Study to Demonstrate the Efficacy (Including Inhibition of Structural Damage), Safety and Tolerability up to 2 Years of Secukinumab in Active Psoriatic Arthritis

Psoriatic Arthritis Clinical Trial

FUTURE5

Official title:
A Phase III, Randomized, Double-blind, Placebo Controlled Multi-center Study of Subcutaneous Secukinumab (150 mg and 300 mg) in Prefilled Syringe to Demonstrate Efficacy (Including Inhibition of Structural Damage), Safety, and Tolerability up to 2 Years in Subjects With Active Psoriatic Arthritis (FUTURE 5)

Clinical Trial Details — Status: Completed

Administrative data
NCT number NCT02404350
Other study ID # CAIN457F2342
Secondary ID 2015-000050-3802
Status Completed
Phase Phase 3
First received
Last updated
Start date August 31, 2015
Est. completion date January 24, 2019

Study information
Verified date April 2020
Source Novartis
Contact n/a
Is FDA regulated No
Health authority
Study type Interventional

Clinical Trial Summary

The purpose of this study was to demonstrate efficacy including effect on inhibition of progression of structural damage, safety and tolerability up to 2 years with primary focus at Week 16 (week 24 for structural damage), to support the use of secukinumab pre-filled syringe (PFS) by subcutaneous (s.c.) self-administration with or without loading regimen in subjects with active Psoriatic Arthritis (PsA) despite current or previous NSAID, DMARD therapy and/or previous anti-TNFα therapy. Long term efficacy up to 2 years was based on signs and symptoms of joint/bone structure preservation (X-ray) and improvement in physical function measured by Health Assessment Questionnaire - Disability Index (HAQ-DI©), as well as skin and nail improvement for psoriasis signs.

Description:

This multicenter study uses a randomized, double-blind, placebo-controlled, parallel-group design. A screening period (SCR) running up to 10 weeks before randomization will be used to assess subject eligibility followed by 104 weeks of treatment.

At BSL approximately 990 subjects whose eligibility is confirmed will be randomized to one of four treatment groups in 2:2:2:3 ratio:

- Group 1 - secukinumab 150 mg s.c. without loading regimen

- Group 2 - secukinumab 150 mg s.c. with loading dose regimen

- Group 3 - secukinumab 300 mg s.c. with loading dose regimen

- Group 4 - Placebo s.c. NOTE: Group 4 is split into 2 treatment arms, detailed description below. At randomization, subjects will be stratified on the basis of previous anti-TNF therapy as TNFα inhibitor naïve (TNF-naïve) or TNFα inhibitor inadequate responders (TNF-IR).
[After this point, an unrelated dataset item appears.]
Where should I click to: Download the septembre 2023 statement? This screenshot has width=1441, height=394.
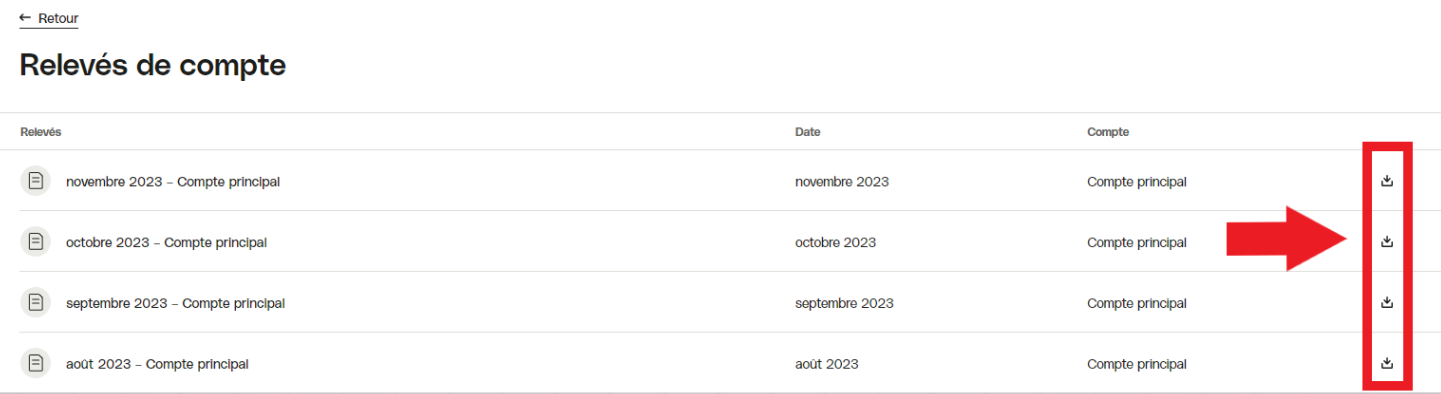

At each study treatment visit, one (for secukinumab 150 mg) or two (for secukinumab 300 mg) s.c. injections in the form of PFS will be administered, since secukinumab is available in 1.0 mL (150 mg) PFSs. Placebo to secukinumab is also available in 1.0 mL to match the active drug.

At Week 16, subjects who have been randomized to secukinumab groups at BSL (Groups 1-3) will be classified as either responders (≥20% improvement from BSL in both tender joint count (TJC) and swollen joint counts (SJC)) or non-responders (<20% improvement from BSL TJC or SJC), however they will continue on the same treatment irrespective of their response status.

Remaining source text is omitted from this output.